[Exercise material — start]
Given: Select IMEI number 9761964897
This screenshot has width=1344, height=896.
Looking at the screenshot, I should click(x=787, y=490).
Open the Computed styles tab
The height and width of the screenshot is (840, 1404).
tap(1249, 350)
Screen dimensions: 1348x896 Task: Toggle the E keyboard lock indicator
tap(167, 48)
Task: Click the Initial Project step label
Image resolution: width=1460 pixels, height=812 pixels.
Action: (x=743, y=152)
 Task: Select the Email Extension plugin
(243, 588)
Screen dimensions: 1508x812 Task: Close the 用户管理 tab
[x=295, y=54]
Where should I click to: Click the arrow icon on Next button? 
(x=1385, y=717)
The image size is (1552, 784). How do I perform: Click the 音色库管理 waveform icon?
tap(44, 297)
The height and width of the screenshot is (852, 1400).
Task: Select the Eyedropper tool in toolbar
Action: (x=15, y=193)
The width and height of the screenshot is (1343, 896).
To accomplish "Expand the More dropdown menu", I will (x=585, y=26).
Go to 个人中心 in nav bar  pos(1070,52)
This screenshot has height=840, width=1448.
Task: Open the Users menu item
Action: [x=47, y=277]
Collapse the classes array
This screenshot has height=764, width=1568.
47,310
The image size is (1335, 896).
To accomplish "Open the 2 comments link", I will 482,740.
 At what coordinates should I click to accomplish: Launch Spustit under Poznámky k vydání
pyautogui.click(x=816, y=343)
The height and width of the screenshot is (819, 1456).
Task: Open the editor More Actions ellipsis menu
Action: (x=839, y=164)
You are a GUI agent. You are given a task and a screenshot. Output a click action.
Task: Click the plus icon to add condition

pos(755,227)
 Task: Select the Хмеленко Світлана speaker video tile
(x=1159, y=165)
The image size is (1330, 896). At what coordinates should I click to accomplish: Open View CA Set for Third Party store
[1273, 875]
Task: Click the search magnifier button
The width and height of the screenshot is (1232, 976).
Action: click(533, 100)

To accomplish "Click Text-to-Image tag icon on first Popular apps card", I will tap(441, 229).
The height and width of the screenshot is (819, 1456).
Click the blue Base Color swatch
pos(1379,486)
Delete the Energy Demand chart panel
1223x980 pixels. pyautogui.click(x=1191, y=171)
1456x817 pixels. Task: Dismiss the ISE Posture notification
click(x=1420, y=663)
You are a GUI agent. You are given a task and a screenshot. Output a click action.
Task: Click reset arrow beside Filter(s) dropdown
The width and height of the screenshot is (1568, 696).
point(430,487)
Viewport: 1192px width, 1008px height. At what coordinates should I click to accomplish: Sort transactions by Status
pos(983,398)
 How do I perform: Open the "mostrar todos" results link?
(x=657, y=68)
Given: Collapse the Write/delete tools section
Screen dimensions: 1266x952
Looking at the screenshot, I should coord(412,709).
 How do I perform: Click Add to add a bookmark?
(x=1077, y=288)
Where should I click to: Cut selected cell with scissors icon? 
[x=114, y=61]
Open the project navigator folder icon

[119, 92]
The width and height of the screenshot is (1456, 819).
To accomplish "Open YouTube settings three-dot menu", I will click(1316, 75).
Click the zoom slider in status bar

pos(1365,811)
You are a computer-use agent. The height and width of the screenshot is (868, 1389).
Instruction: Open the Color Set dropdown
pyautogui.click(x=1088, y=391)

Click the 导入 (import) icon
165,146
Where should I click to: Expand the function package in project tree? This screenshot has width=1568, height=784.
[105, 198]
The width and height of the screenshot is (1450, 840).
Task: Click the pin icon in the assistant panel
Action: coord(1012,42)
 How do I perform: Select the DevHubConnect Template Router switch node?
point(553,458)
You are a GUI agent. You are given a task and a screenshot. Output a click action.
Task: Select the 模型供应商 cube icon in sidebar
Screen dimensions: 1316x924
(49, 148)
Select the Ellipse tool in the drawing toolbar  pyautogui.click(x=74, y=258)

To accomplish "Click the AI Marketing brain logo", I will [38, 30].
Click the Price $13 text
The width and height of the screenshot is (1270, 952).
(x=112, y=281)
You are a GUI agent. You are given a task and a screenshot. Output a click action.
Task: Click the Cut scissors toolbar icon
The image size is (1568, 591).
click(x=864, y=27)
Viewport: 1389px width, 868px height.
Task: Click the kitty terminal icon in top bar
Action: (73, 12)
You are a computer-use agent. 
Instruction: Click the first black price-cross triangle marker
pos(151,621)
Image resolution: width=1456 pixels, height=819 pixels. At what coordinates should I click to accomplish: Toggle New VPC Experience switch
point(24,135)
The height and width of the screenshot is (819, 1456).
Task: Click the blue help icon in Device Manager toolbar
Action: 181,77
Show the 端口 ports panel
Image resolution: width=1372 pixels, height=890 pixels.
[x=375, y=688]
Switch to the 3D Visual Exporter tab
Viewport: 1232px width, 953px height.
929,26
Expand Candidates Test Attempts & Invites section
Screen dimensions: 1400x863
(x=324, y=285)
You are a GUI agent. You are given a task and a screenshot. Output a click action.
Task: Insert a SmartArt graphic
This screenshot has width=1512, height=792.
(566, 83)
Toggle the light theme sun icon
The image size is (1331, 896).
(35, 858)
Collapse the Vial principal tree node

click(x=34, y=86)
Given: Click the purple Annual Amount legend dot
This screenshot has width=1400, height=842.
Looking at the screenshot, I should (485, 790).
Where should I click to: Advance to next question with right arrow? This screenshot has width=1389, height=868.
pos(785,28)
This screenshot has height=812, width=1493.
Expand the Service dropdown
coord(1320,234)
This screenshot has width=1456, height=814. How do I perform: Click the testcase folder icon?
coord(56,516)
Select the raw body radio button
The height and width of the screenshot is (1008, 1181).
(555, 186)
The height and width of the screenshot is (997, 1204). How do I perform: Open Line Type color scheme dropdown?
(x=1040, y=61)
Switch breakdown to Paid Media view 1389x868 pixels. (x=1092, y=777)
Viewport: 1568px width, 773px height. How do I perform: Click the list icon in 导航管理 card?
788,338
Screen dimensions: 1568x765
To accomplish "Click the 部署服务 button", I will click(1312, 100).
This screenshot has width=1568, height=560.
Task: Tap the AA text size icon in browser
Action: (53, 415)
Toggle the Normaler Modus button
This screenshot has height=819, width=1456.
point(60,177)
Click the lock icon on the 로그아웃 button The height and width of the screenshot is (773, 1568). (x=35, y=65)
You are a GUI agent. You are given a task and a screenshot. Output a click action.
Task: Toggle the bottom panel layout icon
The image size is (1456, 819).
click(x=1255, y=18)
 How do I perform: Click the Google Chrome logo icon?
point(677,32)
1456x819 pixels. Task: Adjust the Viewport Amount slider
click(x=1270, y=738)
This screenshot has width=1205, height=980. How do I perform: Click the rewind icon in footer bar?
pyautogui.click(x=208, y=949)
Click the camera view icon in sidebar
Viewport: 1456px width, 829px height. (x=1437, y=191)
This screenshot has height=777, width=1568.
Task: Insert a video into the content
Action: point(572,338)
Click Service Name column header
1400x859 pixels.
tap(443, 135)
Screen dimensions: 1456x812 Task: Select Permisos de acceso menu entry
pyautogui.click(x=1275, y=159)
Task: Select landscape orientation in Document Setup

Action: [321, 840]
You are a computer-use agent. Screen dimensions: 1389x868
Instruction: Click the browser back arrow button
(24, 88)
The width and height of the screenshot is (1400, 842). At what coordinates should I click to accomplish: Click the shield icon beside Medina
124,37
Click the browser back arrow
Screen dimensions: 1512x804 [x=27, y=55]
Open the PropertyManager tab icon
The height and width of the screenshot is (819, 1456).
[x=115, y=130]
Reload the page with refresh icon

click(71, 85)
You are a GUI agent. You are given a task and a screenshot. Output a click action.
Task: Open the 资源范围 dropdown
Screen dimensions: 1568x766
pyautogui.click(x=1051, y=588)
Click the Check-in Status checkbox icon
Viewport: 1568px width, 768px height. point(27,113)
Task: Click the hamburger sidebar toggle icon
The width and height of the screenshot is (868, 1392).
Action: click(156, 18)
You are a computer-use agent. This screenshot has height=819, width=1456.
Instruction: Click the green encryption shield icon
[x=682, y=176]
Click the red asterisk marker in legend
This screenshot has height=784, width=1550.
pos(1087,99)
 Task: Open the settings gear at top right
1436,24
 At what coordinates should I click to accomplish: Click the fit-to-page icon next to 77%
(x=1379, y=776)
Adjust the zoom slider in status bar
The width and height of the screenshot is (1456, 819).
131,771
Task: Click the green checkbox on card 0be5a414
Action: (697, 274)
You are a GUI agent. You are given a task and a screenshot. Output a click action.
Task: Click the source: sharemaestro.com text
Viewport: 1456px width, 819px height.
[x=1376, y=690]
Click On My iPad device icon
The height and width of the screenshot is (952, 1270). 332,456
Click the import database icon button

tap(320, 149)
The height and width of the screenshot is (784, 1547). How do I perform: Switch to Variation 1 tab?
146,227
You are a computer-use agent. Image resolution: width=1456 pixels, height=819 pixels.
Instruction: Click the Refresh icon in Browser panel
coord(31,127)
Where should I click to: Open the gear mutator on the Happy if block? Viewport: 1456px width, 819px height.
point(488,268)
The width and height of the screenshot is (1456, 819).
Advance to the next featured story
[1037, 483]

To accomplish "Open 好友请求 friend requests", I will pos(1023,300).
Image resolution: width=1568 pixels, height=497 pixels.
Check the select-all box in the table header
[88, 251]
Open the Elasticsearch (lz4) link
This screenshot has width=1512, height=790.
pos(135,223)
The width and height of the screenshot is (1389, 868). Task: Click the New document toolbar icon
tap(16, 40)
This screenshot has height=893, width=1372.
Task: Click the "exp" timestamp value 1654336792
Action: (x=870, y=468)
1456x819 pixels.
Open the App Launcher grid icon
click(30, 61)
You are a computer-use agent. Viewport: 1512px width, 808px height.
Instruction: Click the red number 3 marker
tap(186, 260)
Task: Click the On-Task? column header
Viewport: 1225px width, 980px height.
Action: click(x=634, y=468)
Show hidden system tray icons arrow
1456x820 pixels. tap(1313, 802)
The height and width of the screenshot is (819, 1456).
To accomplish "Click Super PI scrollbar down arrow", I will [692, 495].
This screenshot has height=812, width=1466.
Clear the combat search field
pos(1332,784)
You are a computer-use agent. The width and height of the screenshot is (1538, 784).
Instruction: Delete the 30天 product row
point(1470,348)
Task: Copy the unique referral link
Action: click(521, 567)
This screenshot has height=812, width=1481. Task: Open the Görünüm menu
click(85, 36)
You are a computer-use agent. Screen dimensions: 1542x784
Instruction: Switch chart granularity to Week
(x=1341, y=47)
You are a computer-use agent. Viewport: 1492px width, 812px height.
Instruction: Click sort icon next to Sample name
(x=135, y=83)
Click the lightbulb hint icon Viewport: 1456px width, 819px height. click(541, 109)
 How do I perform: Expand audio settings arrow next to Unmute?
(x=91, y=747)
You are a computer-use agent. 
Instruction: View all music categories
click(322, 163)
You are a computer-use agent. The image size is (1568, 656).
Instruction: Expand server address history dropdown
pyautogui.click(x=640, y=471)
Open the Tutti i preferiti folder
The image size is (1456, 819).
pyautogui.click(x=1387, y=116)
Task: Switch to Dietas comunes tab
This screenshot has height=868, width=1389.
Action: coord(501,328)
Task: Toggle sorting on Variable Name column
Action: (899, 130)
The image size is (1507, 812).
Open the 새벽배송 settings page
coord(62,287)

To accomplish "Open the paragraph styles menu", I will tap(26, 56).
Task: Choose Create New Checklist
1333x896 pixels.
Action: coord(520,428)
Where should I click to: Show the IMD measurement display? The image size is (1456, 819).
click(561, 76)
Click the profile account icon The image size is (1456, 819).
[Exercise material — finish]
- [What to do]
Determine the number of lines in the preceding data that contain the word "section". Reply with that number only.

- [Response area]
2